Justice Breyer’s point is that the doctrinal framework surrounding the treaty power has not yet reached the substantive issues of legislative delegation and rights that really at the heart of genuine, good faith misgivings about the rise of international regulatory authority. One of the great strengths of TCW is that it takes these concerns seriously in a way that disentangles them from the kind of polarized politics that often surround these issues – with liberal justices more willing to provide a legal basis for cooperation with international institutions, and conservative justices much less so – by directing American readers to the extensive experience of European constitutional courts in addressing these questions, where civil liberties and democratic concerns have underpinned resistance to supranational law.

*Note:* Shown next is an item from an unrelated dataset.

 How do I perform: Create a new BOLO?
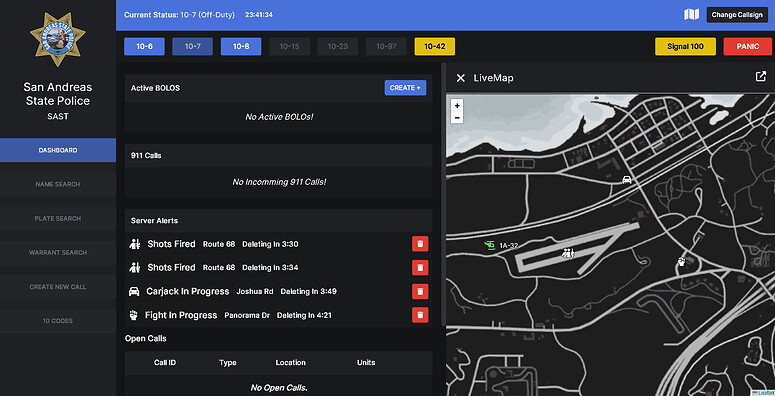pyautogui.click(x=405, y=88)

For over four decades, every major constitutional court in Europe has wrestled with what is, in essence, the flip side of the merger of international and administrative law, in the context of the European Union. In a nutshell, deference to international regulatory cooperation mediated by national executives is subject to constitutional boundaries. These courts have done so in a broad variety of cases ranging from counter-terrorism to data privacy, arrest warrants, and quantitative easing. There is a very complex set of responses for how different constitutional courts have addressed this issue. On rights, for example, some courts have asserted the power to review the decisions of international authorities on the basis of national bills of rights. Others have agreed to defer to international organizations if they have norms of rights protection substantially comparable, but not necessarily identical, to national constitutional protections. Yet another approach has been for national courts to interpret the treaties that empower international organizations to assess if they have acted in excess of their authority. Some courts, most notably the German Constitutional Court, have set outer boundaries to the delegation of national legislative authority to international organizations. Justice Breyer’s point is not that American courts should follow one or more of these approaches. Rather, he argues that the benefit of intellectual engagement with foreign constitutional ideas is to learn from them, to help imagine how American courts might think about the evolution of American constitutional doctrine as they wrestle with the same issues. Comparative reflection is a tool and stimulus for reflection, to produce a response that is appropriate for the American constitutional system. I could not agree more.
In conclusion, I hope that TCW sparks a much needed and overdue conversation in the American legal academy. TCW is a call for legal educators to reflect deeply on how American law schools should equip our students to adapt and thrive in this rapidly changing world.